Ja, ich habe gut mit den Freunden in Dresden zusammengearbeitet und insbesondere auch viel Freude am erfolgreichen Zusammenwirken mit dem Kreis der jungen Freunde (bis 35) gehabt.

Ärgert es Sie, wenn der von Ihnen in der Pressekonferenz gewählte Currywurst-Stand-Vergleich im Zusammenhang mit dem „Museum für alle“ bei einigen Kunstkritikern und Kunstinteressierten zu hämischen Bemerkungen führte?

Nein. Offenbar hat nicht jeder das Bild verstanden, vielleicht war es für manche ein zu starkes Bild. Der Stand auf dem Wiesbadener Wochenmarkt, den ich erwähnte, steht für Lebendigkeit und Vielfalt der Menschen. Wäre doch schön, wenn wir das in den Museen erlebten. Da müssen wir kontinuierlich dran arbeiten.

Wir finden es sehr schade, dass Sie unseren Neujahrsempfang nicht besuchen, was hält Sie fern? Und können wir mit einer Grußbotschaft rechnen?

Ich bedaure sehr, aber ich kann es leider zeitlich nicht schaffen. Wir haben die Gemäldegalerie in Dresden nun sieben Jahre saniert, seit Anfang Januar ist sie komplett zu, denn wir sind nun bei der langwierigen und komplizierten Hängearbeit für die neue Dauerausstellung. Deshalb fehlt mir leider das Zeitfenster, den doch weiten Sprung nach Wiesbaden zum Neujahrsempfang zu schaffen. Gerne komme ich Ihrer Bitte nach und schicke eine Grußbotschaft.

Unsere Interviews auf der Freunde-Website enden damit, dass man sich fürs Museum etwas wünschen kann. Was ist Ihr Wunsch?

Dass es gleich zu Anfang gelingt, die Anziehungskraft der Dauerausstellungen weiter so zu steigern, dass sie zu einem wirklichen Magnet werden – einem Magnet, der die Wiesbadener, die Menschen aus der Umgebung und die Touristen gleichermaßen ins Haus führt. Denn bei allen attraktiven Sonderausstellungen – die Dauerausstellungen sind die Herzkammer.

Und dann wünsche ich dem Museum, dass seine Bienenvölker auf dem Dach eine vielfältige und stete Blütentracht in Wiesbaden finden und ihnen somit ein gesundes und lebendiges Wachstum möglich ist – und uns allen leckerer Honig.

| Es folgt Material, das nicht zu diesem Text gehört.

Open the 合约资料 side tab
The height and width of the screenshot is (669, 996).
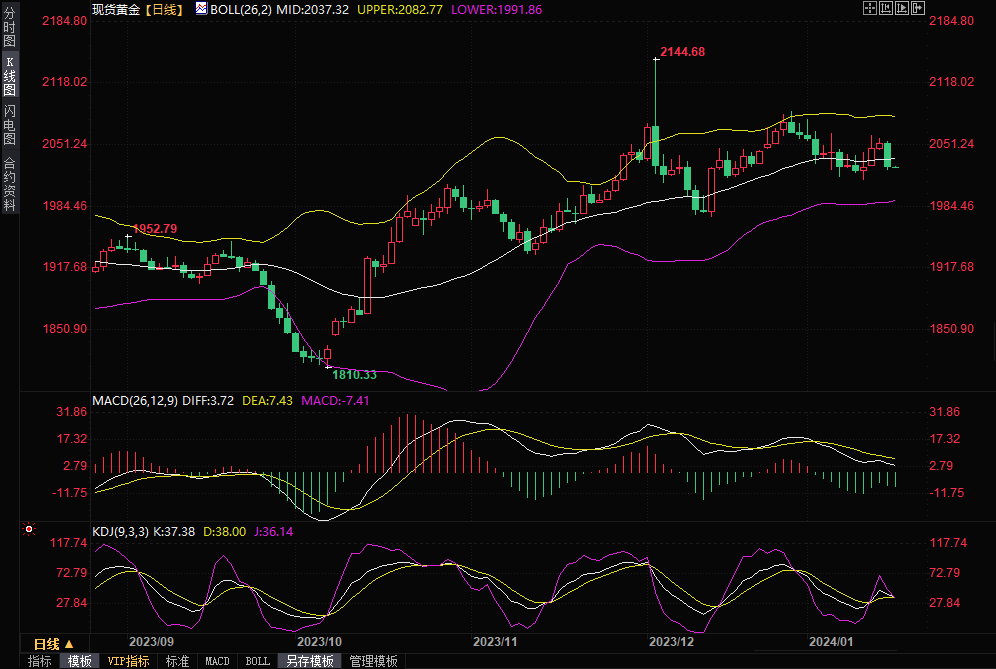pyautogui.click(x=9, y=184)
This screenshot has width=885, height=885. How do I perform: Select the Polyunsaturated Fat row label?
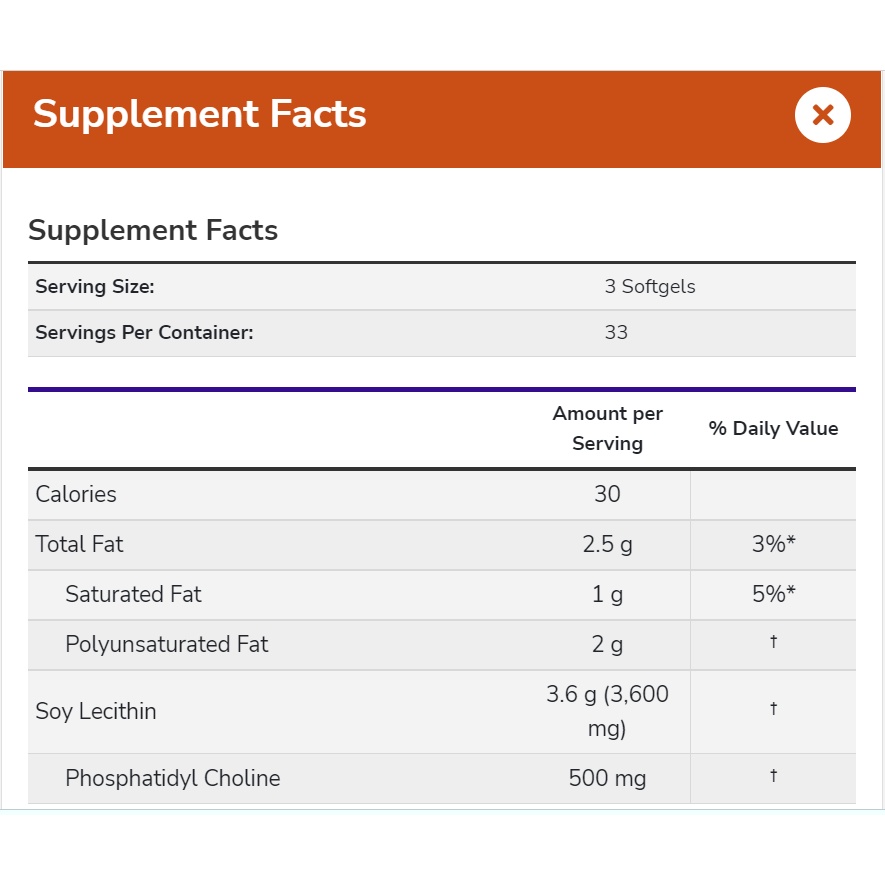click(166, 644)
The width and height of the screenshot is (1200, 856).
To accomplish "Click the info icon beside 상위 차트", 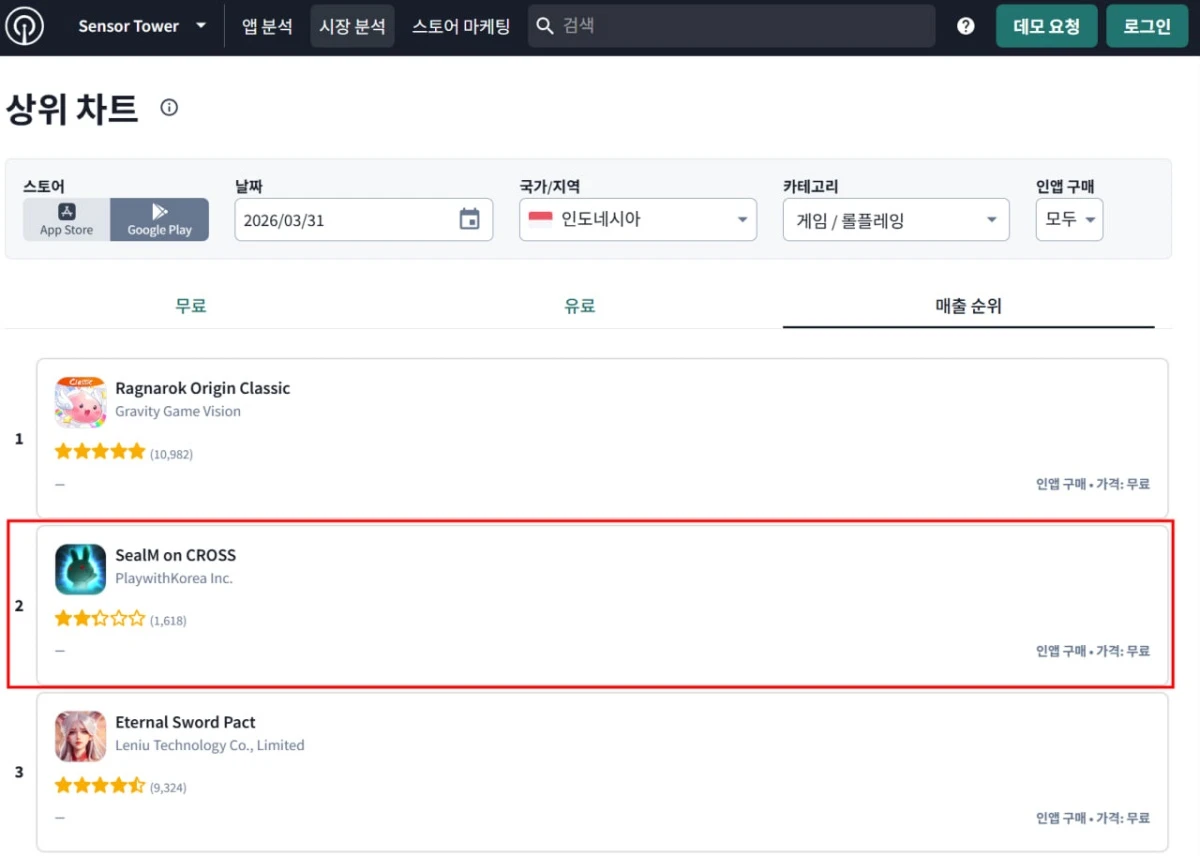I will tap(169, 108).
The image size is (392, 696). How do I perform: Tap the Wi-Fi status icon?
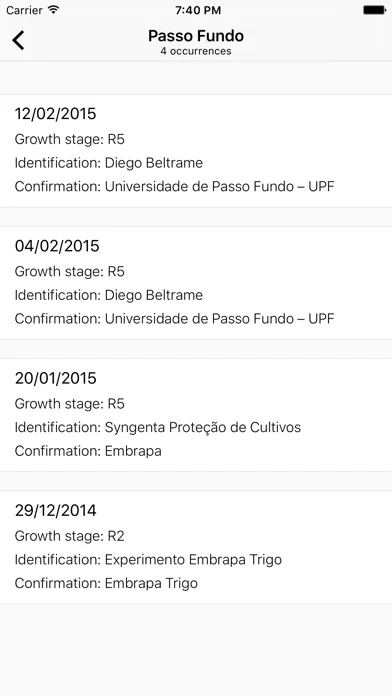[x=54, y=10]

Das Gespräch führte Ingeborg Salm-Boost


Andreas Henning (50) studierte Kunstgeschichte und Germanistik in Düsseldorf und Berlin. Nach Stationen in Rom und Stuttgart ist er seit 2004 Kurator für italienische Malerei der Gemäldegalerie Alte Meister der Staatlichen Kunstsammlungen Dresden und seit 2013 stellvertretender Direktor. Der gebürtige West-Berliner, aufgewachsen in Kempen bei Krefeld, ist mit einer Kunsthistorikerin verheiratet und nun auf Wohnungssuche in Wiesbaden – was, wie er schon feststellte, nicht so einfach ist. Seine Hobbys sind Wandern (da freut er sich auf Wiesbadens Umgebung) und das Klavierspiel.